João Luiz Sampaio, O Estadao de S.Paulo

09 Dezembro 2009 | 00h00

Tortelier afirmou ainda que 2009 foi um ano de transição, "em que eu precisei me apresentar para a orquestra e também compreendê-la". "Uma orquestra é um instrumento humano. E nisso está sua beleza e sua dificuldade. Mas acredito sinceramente que as fundações de nossa relação foram honestas e genuínas." Segundo Fernando Henrique Cardoso, ao deixar de ser interino e passar oficialmente a ocupar o posto de regente titular, Tortelier tem um "condição mais estável" perante a orquestra e os músicos, inclusive com maior participação na programação.
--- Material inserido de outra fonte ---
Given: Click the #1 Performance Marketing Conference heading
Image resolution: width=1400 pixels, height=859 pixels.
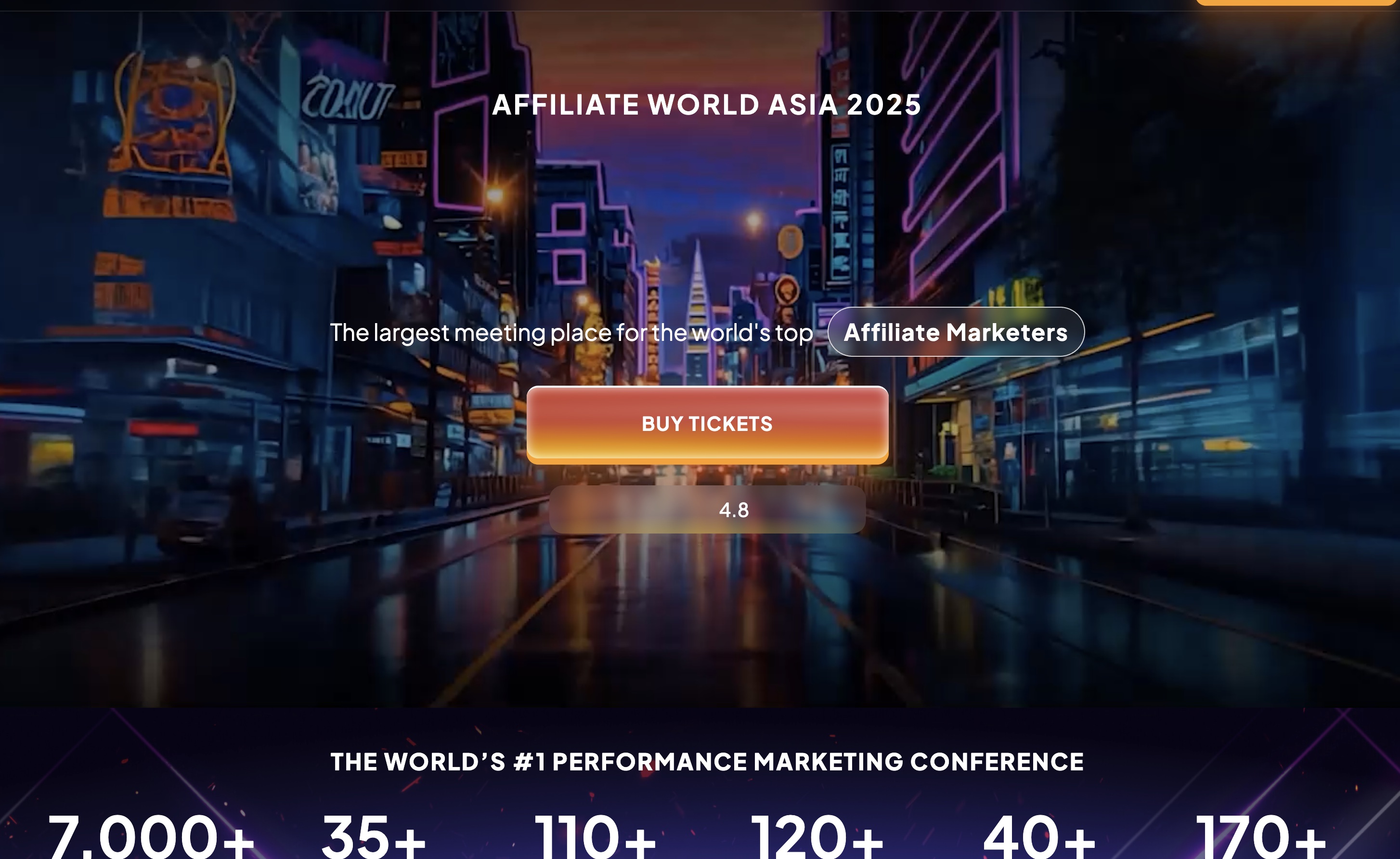Looking at the screenshot, I should 707,762.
"Para mim, de certa forma, este é o melhor dos mundos. Ao longo de 40 anos de carreira, trabalhei muito com conjuntos anglo-saxônicos e isso sempre me deixou um pouco frustrado. Agora, recebo a oportunidade maravilhosa de experimentar a ética de trabalho de um conjunto latino, com um sabor diferente. Fico feliz em pensar que, numa idade em que muitos consideram a aposentadoria, eu me sinto como se estivesse começando de novo, do zero. Uma nova porta se abriu para mim. E acho que temos todos condições de levar a Osesp a novos patamares", disse.

Tortelier chegou na manhã de domingo a São Paulo e foi detido após se desentender com agentes da imigração brasileira ao reclamar das filas de controle de passaporte. Sobre o assunto, diz que houve exagero na hora de recontar a história. "A maneira como esse caso foi divulgado é sinal dos tempos em que vivemos, onde você consegue encontrar a informação que bem entender na internet. O que aconteceu foi que apenas comentei com um oficial um tanto duro que considerava ruim o tamanho da fila, em especial porque as outras, destinadas a brasileiros e tripulantes, estavam vazias. Eu disse que o procedimento poderia ser melhorado, até mesmo tendo em vista o fato de que o Brasil está se preparando para receber dois eventos de expressão internacional, uma olimpíada e uma copa do mundo de futebol. Depois, acabei conversando com uma moça encantadora e foi tudo resolvido. Acho que posso até ter ajudado com minhas sugestões. O resto é fofoca. Não há dúvida nenhuma quanto a isso."